The exhibition—curated by Célia Bernasconi, Chief Curator of the Nouveau Musée National de Monaco—brings together for the first time 300 works on paper and over 100 glass plates by Eugène Frey (1864–1942), the artist who invented a complex system of lighting projections that combine photographic, pictorial and cinematographic techniques.

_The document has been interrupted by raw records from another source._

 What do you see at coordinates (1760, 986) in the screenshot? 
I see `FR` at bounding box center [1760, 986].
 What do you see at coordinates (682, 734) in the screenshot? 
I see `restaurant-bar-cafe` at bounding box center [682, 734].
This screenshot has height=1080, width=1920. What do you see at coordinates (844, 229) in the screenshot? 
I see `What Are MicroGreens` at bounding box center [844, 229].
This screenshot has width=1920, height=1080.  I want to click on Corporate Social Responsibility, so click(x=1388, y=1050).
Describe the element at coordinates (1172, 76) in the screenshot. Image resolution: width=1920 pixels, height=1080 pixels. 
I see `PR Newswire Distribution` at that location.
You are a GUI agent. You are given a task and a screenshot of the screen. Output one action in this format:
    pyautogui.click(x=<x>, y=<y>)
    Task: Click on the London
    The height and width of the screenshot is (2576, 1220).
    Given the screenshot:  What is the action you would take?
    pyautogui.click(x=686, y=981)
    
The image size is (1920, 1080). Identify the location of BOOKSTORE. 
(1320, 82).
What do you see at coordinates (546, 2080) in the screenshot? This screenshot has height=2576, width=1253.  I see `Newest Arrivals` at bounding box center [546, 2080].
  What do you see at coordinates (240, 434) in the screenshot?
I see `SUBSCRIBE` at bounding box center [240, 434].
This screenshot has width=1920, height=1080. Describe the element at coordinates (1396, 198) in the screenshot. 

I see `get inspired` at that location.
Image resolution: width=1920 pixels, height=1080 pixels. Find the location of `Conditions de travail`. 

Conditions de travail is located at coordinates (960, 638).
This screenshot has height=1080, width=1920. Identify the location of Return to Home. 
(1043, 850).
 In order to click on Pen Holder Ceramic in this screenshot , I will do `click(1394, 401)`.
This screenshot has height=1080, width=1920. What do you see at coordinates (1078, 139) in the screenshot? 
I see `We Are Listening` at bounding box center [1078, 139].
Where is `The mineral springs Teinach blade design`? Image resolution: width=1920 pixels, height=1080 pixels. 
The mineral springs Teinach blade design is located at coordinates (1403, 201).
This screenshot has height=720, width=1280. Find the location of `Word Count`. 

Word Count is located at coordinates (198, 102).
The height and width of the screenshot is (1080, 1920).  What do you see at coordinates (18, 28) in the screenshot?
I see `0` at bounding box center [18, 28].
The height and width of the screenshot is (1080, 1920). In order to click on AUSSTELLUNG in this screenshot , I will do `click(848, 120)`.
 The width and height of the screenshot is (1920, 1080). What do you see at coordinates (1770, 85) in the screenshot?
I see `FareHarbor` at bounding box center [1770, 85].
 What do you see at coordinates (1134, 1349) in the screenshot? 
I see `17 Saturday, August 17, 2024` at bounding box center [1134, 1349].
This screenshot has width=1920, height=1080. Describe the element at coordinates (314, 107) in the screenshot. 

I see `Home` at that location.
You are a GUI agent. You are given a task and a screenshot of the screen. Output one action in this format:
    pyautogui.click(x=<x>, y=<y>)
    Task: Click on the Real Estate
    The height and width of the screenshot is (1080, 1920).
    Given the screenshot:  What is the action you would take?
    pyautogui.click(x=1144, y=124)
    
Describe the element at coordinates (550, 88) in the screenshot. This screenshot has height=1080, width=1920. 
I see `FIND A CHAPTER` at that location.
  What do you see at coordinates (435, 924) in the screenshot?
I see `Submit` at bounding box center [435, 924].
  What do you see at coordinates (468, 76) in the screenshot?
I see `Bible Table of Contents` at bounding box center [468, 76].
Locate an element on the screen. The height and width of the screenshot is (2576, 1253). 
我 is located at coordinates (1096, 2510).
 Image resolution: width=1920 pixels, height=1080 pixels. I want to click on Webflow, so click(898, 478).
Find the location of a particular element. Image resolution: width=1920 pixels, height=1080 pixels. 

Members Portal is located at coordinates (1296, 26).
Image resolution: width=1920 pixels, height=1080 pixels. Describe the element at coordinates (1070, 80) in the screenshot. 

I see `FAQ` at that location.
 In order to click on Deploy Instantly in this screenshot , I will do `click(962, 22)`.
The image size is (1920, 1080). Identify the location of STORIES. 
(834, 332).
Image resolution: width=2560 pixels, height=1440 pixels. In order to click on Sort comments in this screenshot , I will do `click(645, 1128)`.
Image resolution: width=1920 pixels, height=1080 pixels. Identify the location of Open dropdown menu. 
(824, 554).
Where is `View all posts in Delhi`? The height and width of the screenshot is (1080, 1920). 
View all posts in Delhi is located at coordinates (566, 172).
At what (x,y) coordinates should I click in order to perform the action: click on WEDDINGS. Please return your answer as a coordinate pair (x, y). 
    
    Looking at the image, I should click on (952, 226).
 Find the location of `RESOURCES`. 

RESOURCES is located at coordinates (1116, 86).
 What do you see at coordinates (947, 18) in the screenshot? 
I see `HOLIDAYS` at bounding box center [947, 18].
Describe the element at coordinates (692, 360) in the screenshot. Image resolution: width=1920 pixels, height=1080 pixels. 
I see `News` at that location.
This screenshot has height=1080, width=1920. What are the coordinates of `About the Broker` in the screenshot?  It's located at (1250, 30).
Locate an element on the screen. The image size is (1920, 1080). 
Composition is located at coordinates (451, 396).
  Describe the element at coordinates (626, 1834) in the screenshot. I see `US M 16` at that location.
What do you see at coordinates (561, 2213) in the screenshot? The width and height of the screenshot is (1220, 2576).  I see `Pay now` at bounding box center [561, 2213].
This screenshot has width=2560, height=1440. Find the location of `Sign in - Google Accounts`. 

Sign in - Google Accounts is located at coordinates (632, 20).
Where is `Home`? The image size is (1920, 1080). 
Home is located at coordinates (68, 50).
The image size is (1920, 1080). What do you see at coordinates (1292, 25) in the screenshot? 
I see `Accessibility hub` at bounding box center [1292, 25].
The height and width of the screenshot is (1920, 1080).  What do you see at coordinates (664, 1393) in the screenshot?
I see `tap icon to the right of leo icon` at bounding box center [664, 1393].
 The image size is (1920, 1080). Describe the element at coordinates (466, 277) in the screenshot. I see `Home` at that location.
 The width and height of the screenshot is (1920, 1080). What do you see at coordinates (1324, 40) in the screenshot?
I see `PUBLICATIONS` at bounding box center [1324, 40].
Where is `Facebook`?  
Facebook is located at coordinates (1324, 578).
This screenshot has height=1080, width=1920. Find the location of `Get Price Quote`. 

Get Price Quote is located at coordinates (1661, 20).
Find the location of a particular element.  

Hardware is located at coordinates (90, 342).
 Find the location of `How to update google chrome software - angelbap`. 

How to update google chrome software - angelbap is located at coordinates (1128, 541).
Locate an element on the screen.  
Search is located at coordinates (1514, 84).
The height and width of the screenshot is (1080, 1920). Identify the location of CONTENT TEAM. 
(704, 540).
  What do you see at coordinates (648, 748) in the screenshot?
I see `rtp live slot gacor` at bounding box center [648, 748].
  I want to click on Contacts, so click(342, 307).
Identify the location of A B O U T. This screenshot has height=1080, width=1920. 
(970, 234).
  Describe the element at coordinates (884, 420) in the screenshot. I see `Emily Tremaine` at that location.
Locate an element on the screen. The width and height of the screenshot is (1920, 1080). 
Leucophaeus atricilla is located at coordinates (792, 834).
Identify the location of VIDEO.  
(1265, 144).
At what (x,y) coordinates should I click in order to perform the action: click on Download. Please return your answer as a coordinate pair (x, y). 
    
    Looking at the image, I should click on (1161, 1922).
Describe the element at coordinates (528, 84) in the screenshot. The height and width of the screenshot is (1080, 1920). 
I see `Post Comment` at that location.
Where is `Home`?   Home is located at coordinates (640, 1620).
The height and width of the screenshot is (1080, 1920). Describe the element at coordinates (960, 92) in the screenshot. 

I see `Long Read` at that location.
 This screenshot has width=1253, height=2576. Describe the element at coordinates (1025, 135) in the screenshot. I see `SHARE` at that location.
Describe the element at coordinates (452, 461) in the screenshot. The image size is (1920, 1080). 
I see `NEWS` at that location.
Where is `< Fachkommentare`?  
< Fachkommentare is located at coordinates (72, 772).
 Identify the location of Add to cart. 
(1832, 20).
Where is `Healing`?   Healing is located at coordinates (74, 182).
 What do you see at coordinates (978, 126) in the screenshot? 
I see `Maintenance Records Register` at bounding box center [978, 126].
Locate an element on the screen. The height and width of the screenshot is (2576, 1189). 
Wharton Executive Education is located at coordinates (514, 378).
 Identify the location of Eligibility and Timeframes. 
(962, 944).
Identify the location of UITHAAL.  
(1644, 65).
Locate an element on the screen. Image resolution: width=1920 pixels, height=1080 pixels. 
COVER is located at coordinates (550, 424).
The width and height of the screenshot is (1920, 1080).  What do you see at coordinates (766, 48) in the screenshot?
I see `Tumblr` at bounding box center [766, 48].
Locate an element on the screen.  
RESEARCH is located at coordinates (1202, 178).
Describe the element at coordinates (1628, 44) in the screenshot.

With his projections, Frey decorated sets in multiple variations of colours, lights and forms and even incorporated moving images.
Beyond being a monograph of the inventor of Light Sets, the exhibition sets out to reveal the interactions between the technique that Frey developed for the stage and the experimental creations of a number of artists, choreographers and directors, from the turn of the 20th century to the present day.
The exhibition presents a great diversity of work: from the shadow pieces created by Henri Rivière and Caran d’Ache for the Chat Noir cabaret to the mechanical theatre by craftsman Emmanuel Cottier, artist Hans-Peter Feldmann’s shadow theatre, performances by Lourdes Castro, silhouette films made by Lotte Reiniger or Michel Ocelot, phantasmagorical experiences created by Georges Méliès, Alexandre Alexeieff and Claire Parker or Jean Hugo, Loie Fuller’s light choreographies and the magic lantern installations imagined by the artists João Maria Gusmão and Pedro Paiva.
In this rediscovery of the Light Sets that contributed to the Opéra de Monte-Carlo’s fame in the early decades of the 20th century, Célia Bernasconi wished to combine a historical perspective with the contemporary vision of the artist João Maria Gusmão, who has imagined and reinterpreted different projection techniques.
João Maria Gusmão’s response to the NMNM’s invitation is a specific scenographic production entitled Traveling without motion, a “continuous light micro-cinema” that produces moving images without using any film or an operator. Nine mechanised projections dotted around the exhibition play on the architecture of the Villa Paloma and revive the magic lantern technique while offering an iconographic and conceptual counterpoint to Frey’s works.
The catalogue of the exhibition will be published by Paraguay Press (Paris).
First publication dedicated to Eugène Frey’s work, it will include texts by Stéphane Tralongo, Professor of cinema at Université de Lausanne and Laurent Mannoni, Director of the scientific collections at Cinémathèque française, as well as a fiction piece by João Maria Gusmão.